━━ SUPPLIED DATA ━━
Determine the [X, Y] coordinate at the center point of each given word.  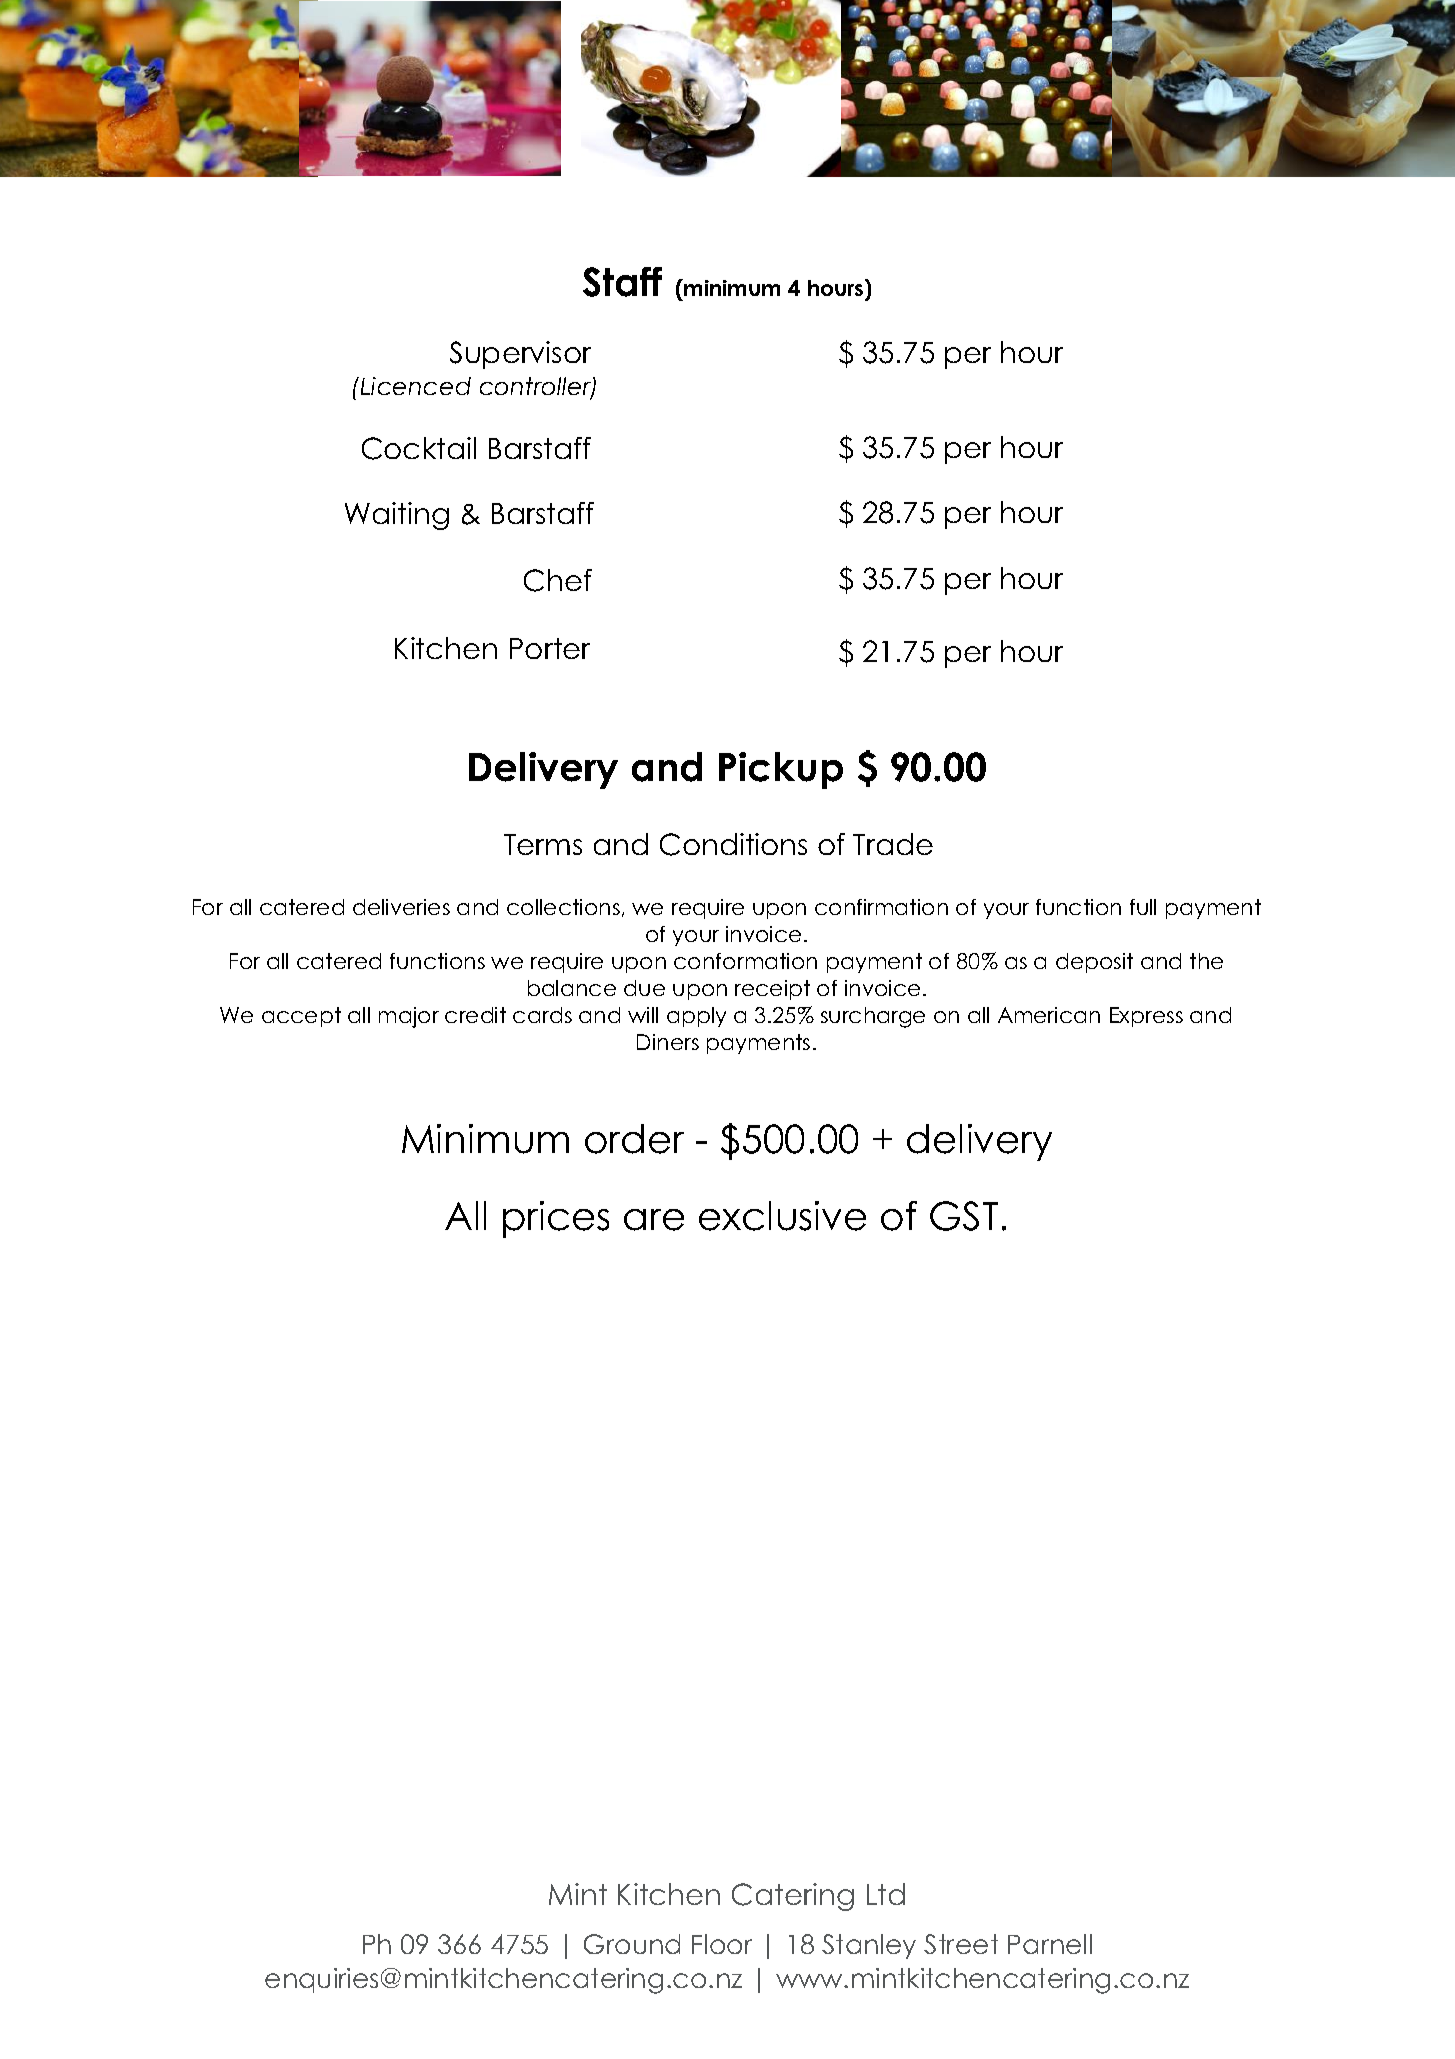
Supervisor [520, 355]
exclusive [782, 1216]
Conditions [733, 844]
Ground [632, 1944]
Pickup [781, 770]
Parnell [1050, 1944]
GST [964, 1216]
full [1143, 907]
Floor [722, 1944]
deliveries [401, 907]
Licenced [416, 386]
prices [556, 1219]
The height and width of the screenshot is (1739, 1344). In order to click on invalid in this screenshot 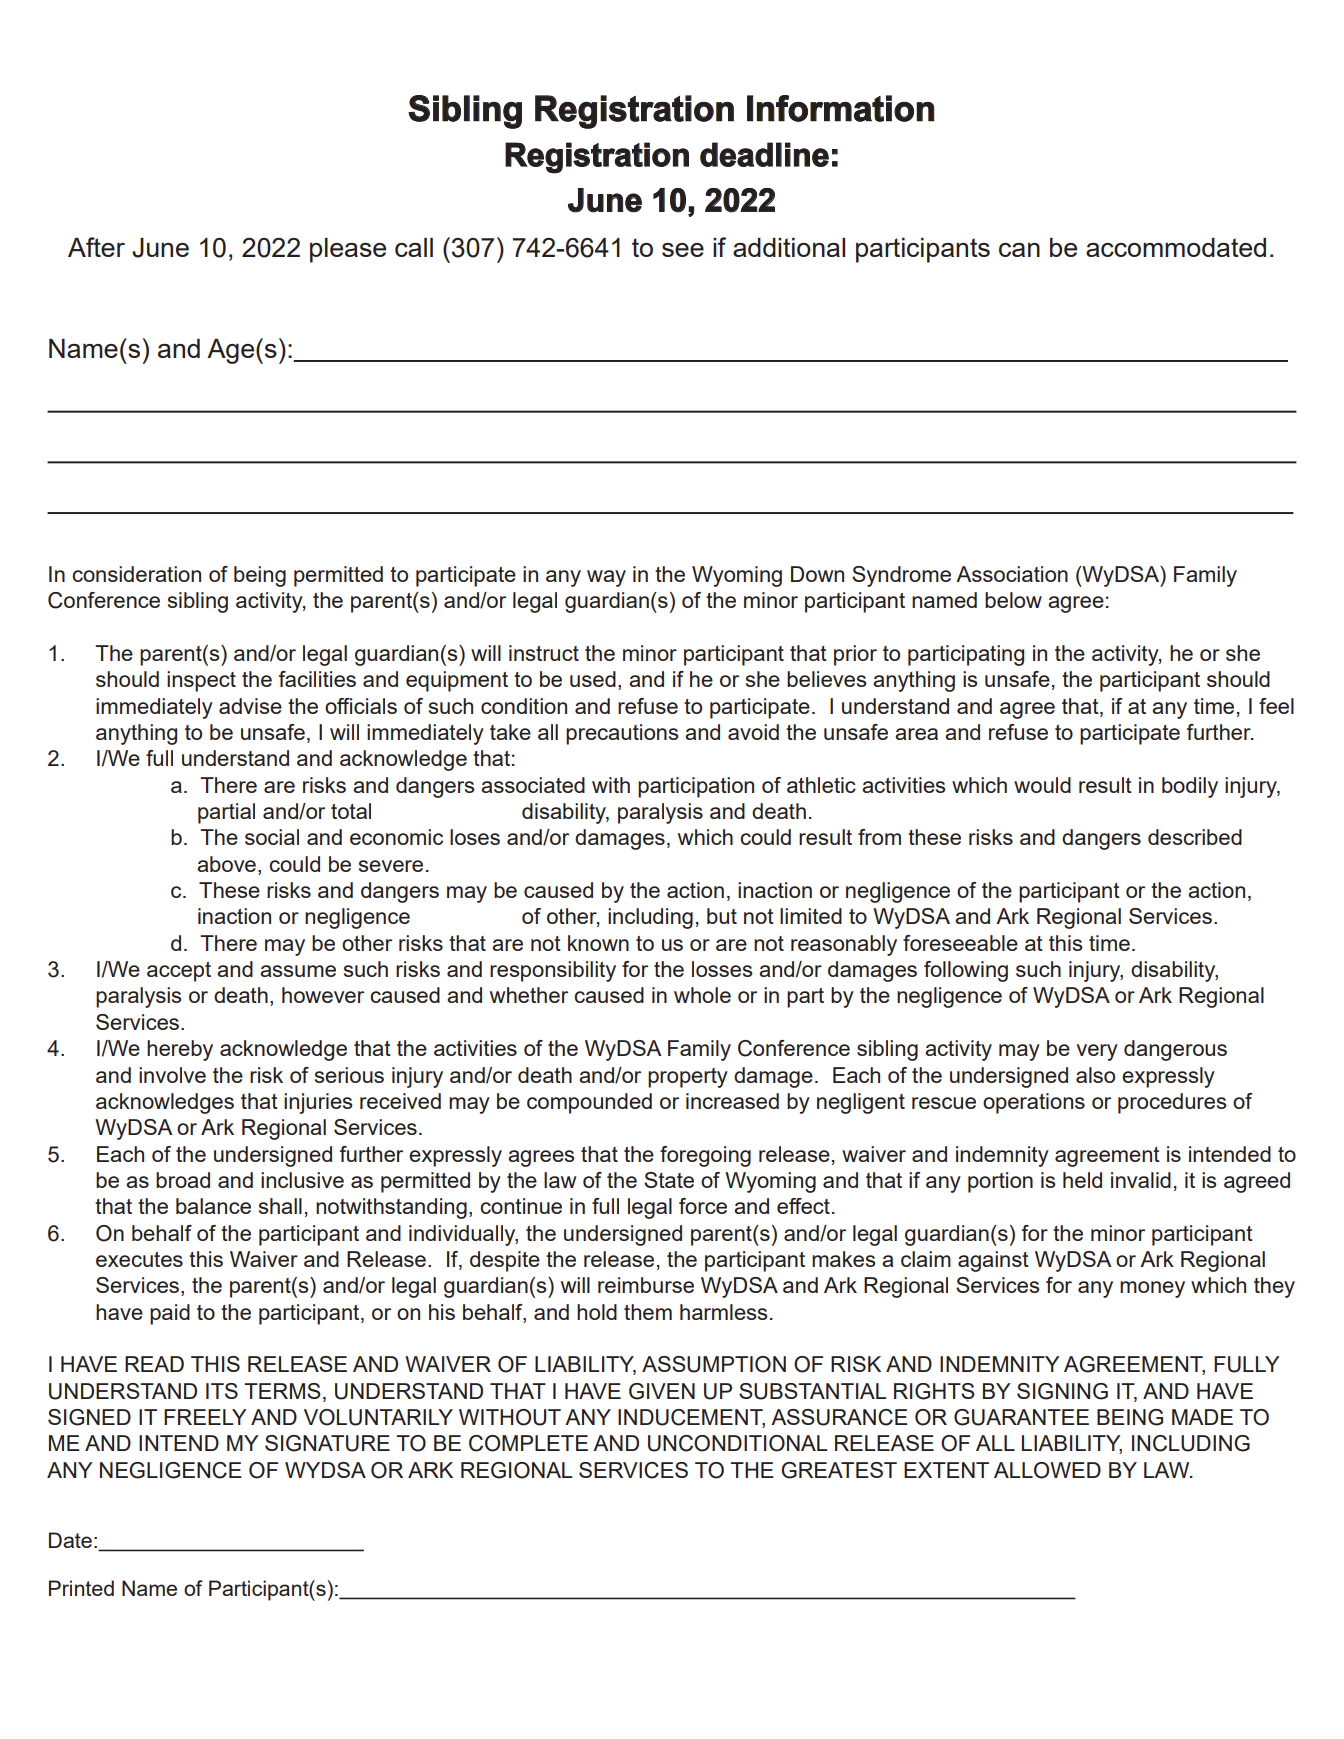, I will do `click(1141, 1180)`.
━━━
**TASK PROMPT**
Update the listing from its start through the line containing "deliveries [401, 907]" by replacing "Pickup" with "Collection" and keeping everything else unchanged. Omit the pictures from your answer.

**RESULT OF THIS EXERCISE**
Determine the [X, Y] coordinate at the center point of each given word.  
Supervisor [520, 355]
exclusive [782, 1216]
Conditions [733, 844]
Ground [632, 1944]
Collection [781, 770]
Parnell [1050, 1944]
GST [964, 1216]
full [1143, 907]
Floor [722, 1944]
deliveries [401, 907]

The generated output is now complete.